Rereading Richard Beck’s book The Slavery of Death (Cascade: 2014) I am reminded of why there is so often confusion around the classic Christian idea (Hebrews 2:14-14) that we are ‘enslaved by fear of death.’ I find that when I express the opinion that the fundamental human problem is the fear of death many people simply disagree, usually by politely telling me that they are not afraid of death (and presumably therefore are not enslaved by such fear and therefore presumably unaffected by the victory of the risen Christ over death and its sting, sin).

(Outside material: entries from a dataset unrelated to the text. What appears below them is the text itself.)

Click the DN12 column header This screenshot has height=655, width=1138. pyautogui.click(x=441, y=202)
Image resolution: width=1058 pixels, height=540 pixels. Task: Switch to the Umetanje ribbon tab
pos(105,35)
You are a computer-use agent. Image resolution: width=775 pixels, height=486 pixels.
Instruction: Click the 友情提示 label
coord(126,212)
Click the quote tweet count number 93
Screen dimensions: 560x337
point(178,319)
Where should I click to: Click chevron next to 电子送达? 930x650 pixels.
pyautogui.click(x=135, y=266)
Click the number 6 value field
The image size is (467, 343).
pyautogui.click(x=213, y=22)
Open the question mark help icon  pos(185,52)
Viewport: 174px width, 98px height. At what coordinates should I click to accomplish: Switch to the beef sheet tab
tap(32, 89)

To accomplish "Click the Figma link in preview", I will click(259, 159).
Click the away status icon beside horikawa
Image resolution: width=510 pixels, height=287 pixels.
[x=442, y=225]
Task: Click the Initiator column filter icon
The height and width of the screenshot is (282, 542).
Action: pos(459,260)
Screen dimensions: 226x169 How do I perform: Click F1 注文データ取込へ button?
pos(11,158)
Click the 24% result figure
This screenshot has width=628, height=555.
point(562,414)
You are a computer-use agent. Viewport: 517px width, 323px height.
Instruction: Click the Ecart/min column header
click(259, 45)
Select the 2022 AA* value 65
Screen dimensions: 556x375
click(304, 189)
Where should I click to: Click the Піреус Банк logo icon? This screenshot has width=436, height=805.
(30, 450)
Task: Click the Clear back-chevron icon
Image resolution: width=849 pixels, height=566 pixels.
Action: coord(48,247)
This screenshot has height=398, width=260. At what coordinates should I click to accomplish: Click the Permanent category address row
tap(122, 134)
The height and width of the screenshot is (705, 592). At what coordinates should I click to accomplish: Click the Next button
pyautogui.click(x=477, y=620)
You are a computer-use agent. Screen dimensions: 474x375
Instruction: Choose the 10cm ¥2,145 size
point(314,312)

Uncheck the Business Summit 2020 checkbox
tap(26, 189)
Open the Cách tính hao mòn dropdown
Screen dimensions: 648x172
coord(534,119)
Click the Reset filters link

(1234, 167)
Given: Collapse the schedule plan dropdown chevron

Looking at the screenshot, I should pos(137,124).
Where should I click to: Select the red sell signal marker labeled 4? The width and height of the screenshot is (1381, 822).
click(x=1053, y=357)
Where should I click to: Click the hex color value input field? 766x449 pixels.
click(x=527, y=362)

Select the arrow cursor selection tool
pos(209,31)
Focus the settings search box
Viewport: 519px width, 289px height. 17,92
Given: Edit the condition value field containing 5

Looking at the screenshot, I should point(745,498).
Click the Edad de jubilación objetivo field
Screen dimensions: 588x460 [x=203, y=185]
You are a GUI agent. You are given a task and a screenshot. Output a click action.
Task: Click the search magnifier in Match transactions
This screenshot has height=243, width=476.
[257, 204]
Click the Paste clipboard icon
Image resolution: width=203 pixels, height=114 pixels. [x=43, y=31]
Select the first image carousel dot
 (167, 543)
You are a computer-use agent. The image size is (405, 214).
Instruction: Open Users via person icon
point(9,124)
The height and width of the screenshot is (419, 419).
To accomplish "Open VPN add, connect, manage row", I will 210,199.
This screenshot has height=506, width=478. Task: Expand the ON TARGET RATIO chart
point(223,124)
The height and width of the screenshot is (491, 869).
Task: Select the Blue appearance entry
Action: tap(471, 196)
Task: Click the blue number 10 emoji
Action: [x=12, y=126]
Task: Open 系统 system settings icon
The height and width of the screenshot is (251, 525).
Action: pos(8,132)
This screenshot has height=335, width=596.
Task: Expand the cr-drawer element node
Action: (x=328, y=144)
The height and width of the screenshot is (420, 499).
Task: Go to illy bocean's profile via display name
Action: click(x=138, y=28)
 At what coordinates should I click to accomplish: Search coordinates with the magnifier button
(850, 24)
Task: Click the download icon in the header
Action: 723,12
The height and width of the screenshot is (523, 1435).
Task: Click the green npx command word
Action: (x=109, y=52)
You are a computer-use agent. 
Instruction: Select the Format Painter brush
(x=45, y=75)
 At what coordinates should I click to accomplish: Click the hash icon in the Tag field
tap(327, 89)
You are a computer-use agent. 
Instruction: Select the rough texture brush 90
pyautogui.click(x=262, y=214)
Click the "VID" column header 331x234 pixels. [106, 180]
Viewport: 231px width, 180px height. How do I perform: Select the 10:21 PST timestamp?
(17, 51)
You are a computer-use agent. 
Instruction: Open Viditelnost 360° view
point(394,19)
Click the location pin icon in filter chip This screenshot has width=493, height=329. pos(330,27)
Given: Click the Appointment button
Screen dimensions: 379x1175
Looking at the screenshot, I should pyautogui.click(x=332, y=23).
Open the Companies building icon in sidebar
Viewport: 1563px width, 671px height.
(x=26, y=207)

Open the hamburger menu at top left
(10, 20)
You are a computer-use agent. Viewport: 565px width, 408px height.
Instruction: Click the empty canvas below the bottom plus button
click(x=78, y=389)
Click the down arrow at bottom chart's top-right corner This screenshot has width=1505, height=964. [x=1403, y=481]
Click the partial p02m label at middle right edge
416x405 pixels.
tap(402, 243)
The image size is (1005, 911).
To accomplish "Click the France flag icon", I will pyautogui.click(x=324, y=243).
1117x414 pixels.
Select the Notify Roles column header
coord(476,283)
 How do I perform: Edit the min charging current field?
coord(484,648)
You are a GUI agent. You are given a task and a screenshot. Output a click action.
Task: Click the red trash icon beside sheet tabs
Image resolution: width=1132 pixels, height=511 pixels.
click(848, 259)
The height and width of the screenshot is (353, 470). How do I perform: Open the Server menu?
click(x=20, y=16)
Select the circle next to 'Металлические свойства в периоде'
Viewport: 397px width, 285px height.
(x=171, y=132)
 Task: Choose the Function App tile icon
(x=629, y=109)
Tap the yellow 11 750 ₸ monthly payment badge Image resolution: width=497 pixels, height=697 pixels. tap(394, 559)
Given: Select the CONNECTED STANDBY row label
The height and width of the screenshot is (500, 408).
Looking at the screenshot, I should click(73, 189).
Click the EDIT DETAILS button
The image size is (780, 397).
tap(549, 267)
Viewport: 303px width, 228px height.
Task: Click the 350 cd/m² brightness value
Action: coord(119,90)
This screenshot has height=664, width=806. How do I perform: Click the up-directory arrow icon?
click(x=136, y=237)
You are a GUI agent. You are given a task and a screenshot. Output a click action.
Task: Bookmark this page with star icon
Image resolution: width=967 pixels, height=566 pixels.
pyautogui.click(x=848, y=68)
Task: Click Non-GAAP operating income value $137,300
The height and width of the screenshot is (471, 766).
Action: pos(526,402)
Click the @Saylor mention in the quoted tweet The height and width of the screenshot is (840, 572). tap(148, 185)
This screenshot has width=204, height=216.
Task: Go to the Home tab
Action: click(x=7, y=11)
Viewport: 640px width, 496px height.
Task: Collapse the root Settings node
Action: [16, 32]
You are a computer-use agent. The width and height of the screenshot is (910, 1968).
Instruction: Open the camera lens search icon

For Beck, if I understand him correctly, the account of our situation goes like this. Our fear of death is not the kind of basic fear that an animal shows in the face of physical danger. Rather it is another kind of fear. It is the neurotic fear which shapes our identity and behavior even when we are not conscious of the object of our fear (death). Beck (drawing on Ernst Becker) says that the human animal is in a relatively unique situation of having an awareness of the inevitability of death and having a survival instinct that wants to avoid it. The response to the tension created by a threat we know we can’t avoid are cultural systems (he calls them ‘hero systems’) in which we seek to give ourselves significance beyond our own death. There is an immense array of ways we bestow on ourselves a kind of heroism. Self-esteem is not a private psychic achievement. It is the product of our service of cultural hero-systems in which we ‘make a difference’, ‘distinguish ourselves’, and feel important or significant. Rooted in awareness of the inevitability of our death these systems allow us to sub-consciously deny what we also know to be inevitable.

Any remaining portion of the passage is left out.